Records drawn from a dataset
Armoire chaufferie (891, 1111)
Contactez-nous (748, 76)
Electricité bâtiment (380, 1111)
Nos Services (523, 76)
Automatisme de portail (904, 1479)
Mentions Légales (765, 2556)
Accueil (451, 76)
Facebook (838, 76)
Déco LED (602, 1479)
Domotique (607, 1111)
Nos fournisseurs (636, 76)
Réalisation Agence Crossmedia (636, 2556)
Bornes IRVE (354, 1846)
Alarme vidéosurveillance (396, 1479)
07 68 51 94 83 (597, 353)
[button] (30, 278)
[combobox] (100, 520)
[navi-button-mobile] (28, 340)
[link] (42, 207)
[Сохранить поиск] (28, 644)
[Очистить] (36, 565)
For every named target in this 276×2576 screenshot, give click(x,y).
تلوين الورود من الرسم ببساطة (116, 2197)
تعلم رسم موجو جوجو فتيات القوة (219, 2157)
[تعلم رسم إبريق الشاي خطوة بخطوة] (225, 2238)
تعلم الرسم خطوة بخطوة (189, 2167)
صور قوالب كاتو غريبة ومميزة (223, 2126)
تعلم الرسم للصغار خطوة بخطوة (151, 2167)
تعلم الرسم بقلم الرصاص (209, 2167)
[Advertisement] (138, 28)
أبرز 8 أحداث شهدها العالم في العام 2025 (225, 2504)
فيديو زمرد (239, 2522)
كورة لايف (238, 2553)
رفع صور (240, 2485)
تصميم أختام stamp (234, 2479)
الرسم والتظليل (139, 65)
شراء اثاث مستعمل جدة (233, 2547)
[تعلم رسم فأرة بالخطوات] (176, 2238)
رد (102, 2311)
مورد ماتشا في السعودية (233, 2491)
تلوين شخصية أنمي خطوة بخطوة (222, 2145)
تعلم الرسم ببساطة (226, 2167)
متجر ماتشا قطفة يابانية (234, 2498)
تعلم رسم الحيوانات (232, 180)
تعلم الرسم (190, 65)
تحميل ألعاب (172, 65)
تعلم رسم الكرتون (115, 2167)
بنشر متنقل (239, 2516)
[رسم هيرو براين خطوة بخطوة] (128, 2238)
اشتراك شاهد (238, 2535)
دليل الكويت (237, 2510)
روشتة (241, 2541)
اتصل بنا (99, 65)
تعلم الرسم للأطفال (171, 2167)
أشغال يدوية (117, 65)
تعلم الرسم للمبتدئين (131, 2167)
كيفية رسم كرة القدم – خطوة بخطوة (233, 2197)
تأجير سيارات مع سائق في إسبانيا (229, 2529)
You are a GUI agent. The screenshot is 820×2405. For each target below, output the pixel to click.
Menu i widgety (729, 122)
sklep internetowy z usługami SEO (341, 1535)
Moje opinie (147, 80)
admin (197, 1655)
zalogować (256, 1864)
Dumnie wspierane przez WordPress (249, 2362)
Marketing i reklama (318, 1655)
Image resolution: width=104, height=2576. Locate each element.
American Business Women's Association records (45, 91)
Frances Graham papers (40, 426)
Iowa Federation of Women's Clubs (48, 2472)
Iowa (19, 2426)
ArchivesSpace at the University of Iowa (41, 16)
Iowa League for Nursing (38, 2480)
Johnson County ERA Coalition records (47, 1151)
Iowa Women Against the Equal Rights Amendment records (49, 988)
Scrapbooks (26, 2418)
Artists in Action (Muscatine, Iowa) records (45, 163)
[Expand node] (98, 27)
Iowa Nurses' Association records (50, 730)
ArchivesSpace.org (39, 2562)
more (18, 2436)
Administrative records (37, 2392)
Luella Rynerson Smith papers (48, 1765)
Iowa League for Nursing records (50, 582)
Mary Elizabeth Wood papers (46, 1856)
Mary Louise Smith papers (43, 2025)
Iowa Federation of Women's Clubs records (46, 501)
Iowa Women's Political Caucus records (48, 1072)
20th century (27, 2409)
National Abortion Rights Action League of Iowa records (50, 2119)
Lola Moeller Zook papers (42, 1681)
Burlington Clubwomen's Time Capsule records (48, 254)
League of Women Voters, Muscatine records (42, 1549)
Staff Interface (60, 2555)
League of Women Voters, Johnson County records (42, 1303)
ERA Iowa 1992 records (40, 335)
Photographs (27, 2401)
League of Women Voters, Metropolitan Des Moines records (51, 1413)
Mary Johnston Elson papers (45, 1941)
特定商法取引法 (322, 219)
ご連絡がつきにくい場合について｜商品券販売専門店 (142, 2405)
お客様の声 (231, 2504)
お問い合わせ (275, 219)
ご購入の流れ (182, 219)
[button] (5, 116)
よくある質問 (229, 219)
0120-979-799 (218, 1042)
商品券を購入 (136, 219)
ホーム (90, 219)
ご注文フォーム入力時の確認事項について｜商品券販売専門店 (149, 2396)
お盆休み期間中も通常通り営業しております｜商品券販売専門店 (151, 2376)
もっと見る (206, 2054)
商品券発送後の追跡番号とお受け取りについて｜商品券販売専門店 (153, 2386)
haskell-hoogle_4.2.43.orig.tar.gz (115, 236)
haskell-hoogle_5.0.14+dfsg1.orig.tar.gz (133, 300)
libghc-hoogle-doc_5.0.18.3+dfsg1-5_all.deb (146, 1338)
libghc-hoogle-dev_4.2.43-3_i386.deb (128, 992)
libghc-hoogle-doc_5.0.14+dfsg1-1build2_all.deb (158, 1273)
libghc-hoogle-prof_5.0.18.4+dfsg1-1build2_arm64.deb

Activity:
Check every line of the data, and copy the ones that contain "Muscatine".

Result of the exercise:
Artists in Action (Muscatine, Iowa) records (45, 163)
League of Women Voters, Muscatine records (42, 1549)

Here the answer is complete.